Avis a été donné aux avocats que le jugement serait rendu le 7 novembre 2025.
JUGEMENT
Prononcé publiquement par mise à disposition au greffe
Contradictoire
En premier ressort
EXPOSE DU LITIGE
La SCI Lyar est copropriétaire au sein de l’immeuble sis [Adresse 8] et [Adresse 4] à Paris 12ème, soumis au statut de la copropriété des immeubles bâtis.
Le syndic de copropriété de l’immeuble est la société d’administration de copropriété et de gérance d’immeubles (« Sacogi »).
Lors de l’assemblée générale du 19 janvier 2021, tenue par correspondance, les résolutions n°5 (approbation des comptes de l’exercice allant du 1er juillet 2019 au 30 juin 2020) et n°11 (élection des membres du conseil syndical) ont été adoptées.
C’est dans ces conditions que la SCI Lyar a fait délivrer assignation, par exploits d’huissier en date du 9 avril 2021 à la société Sacogi et au syndicat des copropriétaires du [Adresse 8] et [Adresse 4] à Paris 12ème, à titre principal, aux fins d’annulation de l’assemblée générale du 19 janvier 2021 en son entier, et à titre subsidiaire d’annulation de ses résolutions n°5 et n°11, outre les demandes relatives aux frais irrépétibles, dépens et dispense de frais communs de procédure.

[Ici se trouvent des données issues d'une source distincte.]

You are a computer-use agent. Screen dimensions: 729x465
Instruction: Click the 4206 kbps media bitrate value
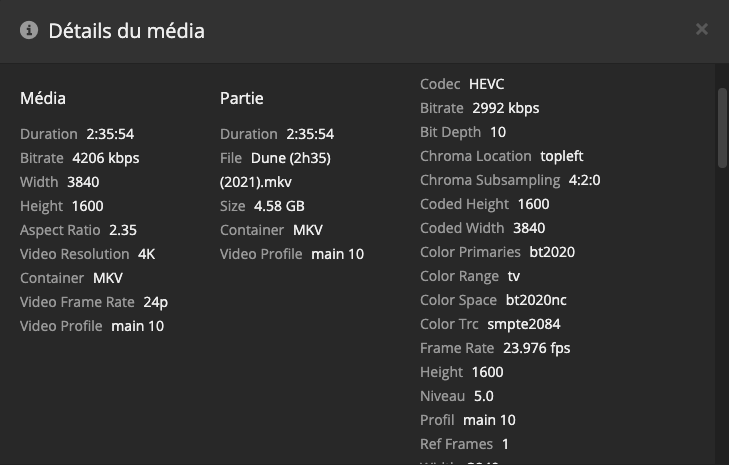tap(106, 158)
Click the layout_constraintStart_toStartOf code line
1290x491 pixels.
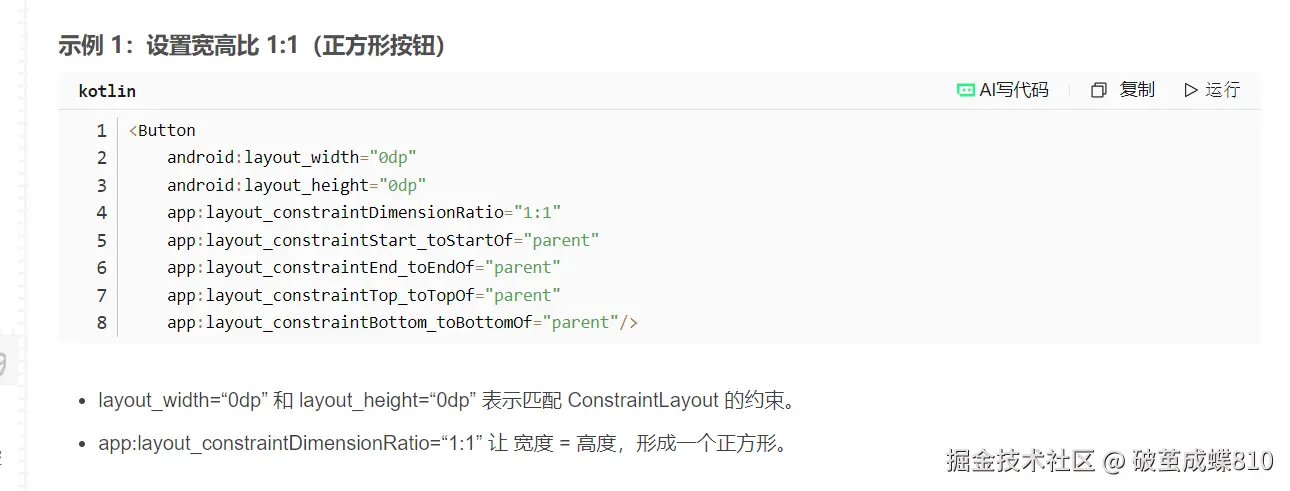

Par ordonnance du juge de la mise en état du 1er juillet 2022, la SCI Lyar a été déclarée irrecevable en sa demande d’annulation de l’assemblée générale du 19 janvier 2021 en toutes ses dispositions, pour s’être prononcée en faveur de certaines de ses résolutions.
PRETENTIONS DES PARTIES
Aux termes de ses dernières conclusions notifiées par voie électronique le 31 mai 2024, la SCI Lyar demande au tribunal, au visa de l’article 42 de la loi de la loi du 10 juillet 1965, et des articles 1240 et 1241 du code civil, de :
« Déclarer la société Lyar recevable en ses demandes et l’y déclarant bien fondée :
Annuler la résolution n°5 de l’assemblée générale du syndicat des copropriétaires de l’immeuble [Adresse 9] & [Adresse 3] à [Localité 15], en date du 19 janvier 2021 ;
Condamner la société d’administration, de copropriété et de gérance d’immeubles (SOCAGI) à payer à la SCI LYAR la somme de 3.000 € au titre de l’article 700 du code de procédure civile ;
Condamner tout contestant en tous les dépens dont distraction conformément à l’article 699 du code de procédure civile ;
Exonérer la SCI Lyar de sa quote-part dans les dépens, frais et honoraires exposés par le syndicat dans la présente procédure, conformément aux dispositions de l’article 10-1 de la loi du 10 juillet 1965. ".
*
Dans ses dernières conclusions, notifiées par voie électronique le 28 mai 2024, le syndicat des copropriétaires du [Adresse 13], demande au tribunal, au visa de l’article 42 de la loi du 10 juillet 1965, de :
« Débouter la SCI Lyar de sa demande d’annulation de la résolution n°5 de l’assemblée générale du 19 janvier 2021 ;
Prendre acte de ce que la SCI Lyar ne sollicite plus l’annulation de la résolution n°11 de l’assemblée générale du 19 janvier 2021 ;
Condamner la SCI Lyar à verser au syndicat des copropriétaires du [Adresse 11], représenté par son syndic en exercice, la somme de 3.000 euros au titre des dispositions de l’article 700 du code de procédure civile. ".
*
Aux termes de ses dernières conclusions notifiées par voie électronique le 11 juin 2024, la société Sacogi demande au tribunal, au visa de l’article 42 de la loi de la loi du 10 juillet 1965, et de l’article 700 du code de procédure civile, de :
« Débouter la SCI Lyar de sa demande d’annulation de la résolution n°5 de l’assemblée générale du 19 janvier 2021 ;
Prendre acte de ce que la SCI Lyar ne sollicite plus l’annulation de la résolution n° 11 de l’assemblée générale du 19 janvier 2021 ;
Débouter la SCI Lyar de sa demande de condamnation à hauteur de 3.000 € au titre de l’article 700 du code de procédure civile dirigée à l’encontre de la société Sacogi ;
Condamner la SCI Lyar à verser à la société Sacogi la somme de 3.000 euros au titre des dispositions de l’article 700 du code de procédure civile ;
Condamner la SCI LYAR aux entiers dépens. "
*
Il est fait expressément référence aux pièces du dossier et aux écritures déposées et visées ci-dessus pour un plus ample exposé des faits, de la cause et des prétentions des parties.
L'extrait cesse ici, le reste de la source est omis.